◆ **TASK BRIEF**
Retype the lines between the one that contains "The image size" and the one that contains "[x=636, y=56]", inclusive, and leave the pictures out of your answer.

— Start DATASET CONTENT —

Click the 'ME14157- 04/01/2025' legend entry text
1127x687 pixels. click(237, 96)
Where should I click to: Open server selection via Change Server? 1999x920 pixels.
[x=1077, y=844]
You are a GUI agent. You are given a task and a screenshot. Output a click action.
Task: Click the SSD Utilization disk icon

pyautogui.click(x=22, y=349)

— End DATASET CONTENT —
— Start DATASET CONTENT —

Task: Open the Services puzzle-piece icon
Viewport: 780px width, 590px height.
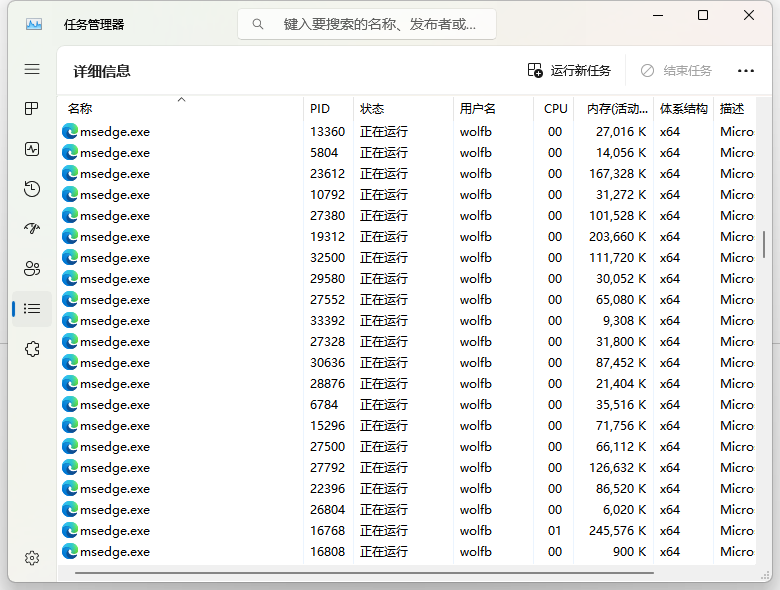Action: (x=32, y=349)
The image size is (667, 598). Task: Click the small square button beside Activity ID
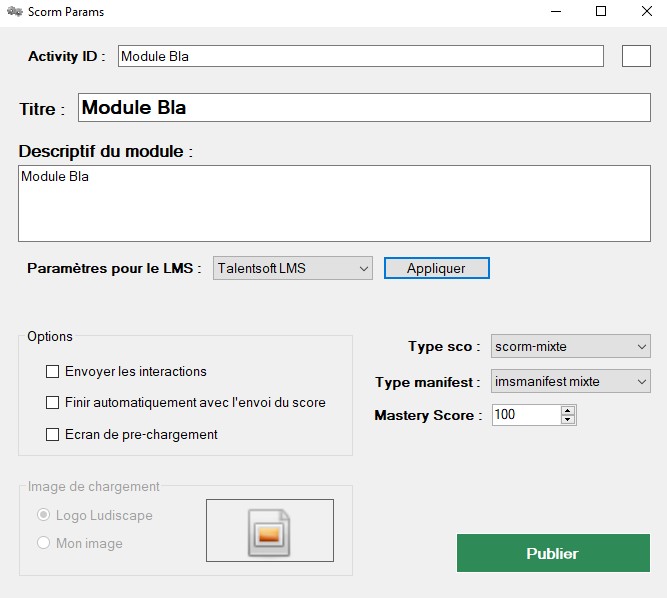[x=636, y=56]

— End DATASET CONTENT —

◆ **RESPONSE TO THIS TASK**
The image size is (667, 598). Task: Click the small square button beside Activity ID
[x=636, y=56]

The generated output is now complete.